Hari jumat sangatlah di tunggu-tunggu oleh para santri. Hari dimana mereka bebas dari hafalan, pelajaran maupun kajian. Mereka bisa bersantai menghabiskan waktu senggang dengan berbagai olahraga atau ektrakurikuler lainnya yang mereka sukai.
Berbeda dengan para santri lainnya, Ayman malah meringkuk dalam selimut. Pikiran suntuk, hati sedih dan badan yang terlalu capek membuatnya masih ingin tertidur pulas. Dinikmatinya surganya seorang santri ketika sudah bertemu dengan bantal dan selimut.
Brakk brakk brakk
"Ustadz Ayman!"
"Ustadz Ayman!"
"Mas Ayman."
"Maaas."
Brakk brakk brakk
Tog tog tog
Sejak pagi beberap asatidz berusaha membangunkan Ayman. Bukan tanpa alasan, ada hal penting yang ingin di bicarakan oleh kiai Dahlan dengan Ayman. Hingga meminta tolong para asatidz untuk memanggilkannya, karena berulang kali beliau menelpon tak juga di angkatnya.

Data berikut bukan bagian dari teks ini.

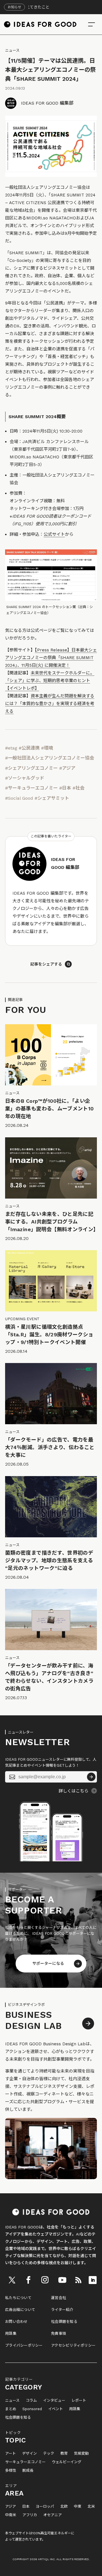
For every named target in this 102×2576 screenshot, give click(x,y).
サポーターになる (48, 1963)
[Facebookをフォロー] (28, 2280)
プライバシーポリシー (24, 2345)
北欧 (64, 2507)
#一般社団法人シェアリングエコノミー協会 (49, 758)
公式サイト (54, 534)
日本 (25, 2507)
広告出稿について (20, 2310)
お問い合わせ (16, 2321)
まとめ (10, 2409)
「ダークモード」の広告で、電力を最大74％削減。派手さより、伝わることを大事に (49, 1447)
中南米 (10, 2515)
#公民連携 (29, 748)
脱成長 (27, 2471)
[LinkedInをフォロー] (93, 2280)
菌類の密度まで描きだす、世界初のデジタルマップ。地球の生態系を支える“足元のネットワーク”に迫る (49, 1560)
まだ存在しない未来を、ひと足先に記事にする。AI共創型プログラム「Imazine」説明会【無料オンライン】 (52, 1221)
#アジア (67, 768)
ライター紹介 (62, 2310)
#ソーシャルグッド (24, 778)
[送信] (91, 1777)
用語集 (10, 2333)
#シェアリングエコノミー (31, 768)
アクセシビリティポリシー (73, 2345)
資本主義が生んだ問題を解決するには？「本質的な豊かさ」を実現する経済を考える (49, 703)
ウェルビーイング (66, 2462)
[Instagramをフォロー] (45, 2280)
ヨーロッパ (45, 2507)
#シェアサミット (52, 798)
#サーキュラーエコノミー (31, 788)
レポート (78, 2401)
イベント (55, 2409)
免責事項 (58, 2333)
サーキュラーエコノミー (25, 2462)
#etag (11, 748)
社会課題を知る (64, 2321)
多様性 (10, 2471)
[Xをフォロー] (12, 2280)
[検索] (91, 24)
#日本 (65, 788)
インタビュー (54, 2401)
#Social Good (19, 798)
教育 (64, 2454)
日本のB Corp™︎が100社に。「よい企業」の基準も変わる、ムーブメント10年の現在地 (49, 1108)
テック (48, 2454)
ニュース (12, 50)
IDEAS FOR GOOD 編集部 (47, 103)
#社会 (78, 788)
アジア (10, 2507)
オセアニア (52, 2515)
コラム (31, 2401)
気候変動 (81, 2454)
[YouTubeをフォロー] (62, 2280)
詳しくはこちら (73, 1791)
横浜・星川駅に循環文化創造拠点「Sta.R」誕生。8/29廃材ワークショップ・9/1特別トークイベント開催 (49, 1334)
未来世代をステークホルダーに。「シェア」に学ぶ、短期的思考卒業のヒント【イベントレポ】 (49, 680)
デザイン (29, 2454)
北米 (91, 2507)
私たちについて (18, 2298)
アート (10, 2454)
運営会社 (58, 2298)
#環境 (47, 748)
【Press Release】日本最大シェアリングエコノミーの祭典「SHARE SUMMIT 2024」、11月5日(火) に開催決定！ (51, 657)
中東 (77, 2507)
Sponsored (32, 2409)
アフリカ (29, 2515)
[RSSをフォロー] (78, 2280)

Dari jam delapan pagi, sampai jam sepuluh siang. Ayman baru saja merespon gedoran dari luar. Dia yang masih linglung menjadi bingung dengan keadaan ricuh di luar kamarnya.
Ceklek
"Alhamdulillah," ucap semua orang yang berada di depan kamar Ayman ketika mereka melihat si empu kamar melongokkan kepalanya keluar.
Ayman bertambah bingung, "Ada apa?"
"Ditimbali Yai, Ustadz. Sudah dari jam 8 tadi berhubung jam segini Ustadz baru bangun, jadi nanti sehabis salat Jumat saja sekalian." Terang salah satu asatidz dengan menunjukkan jam di ponselnya.
"Ya sudah kalau begitu, maaf ya. Terimakasih," jawab Ayman nyengir.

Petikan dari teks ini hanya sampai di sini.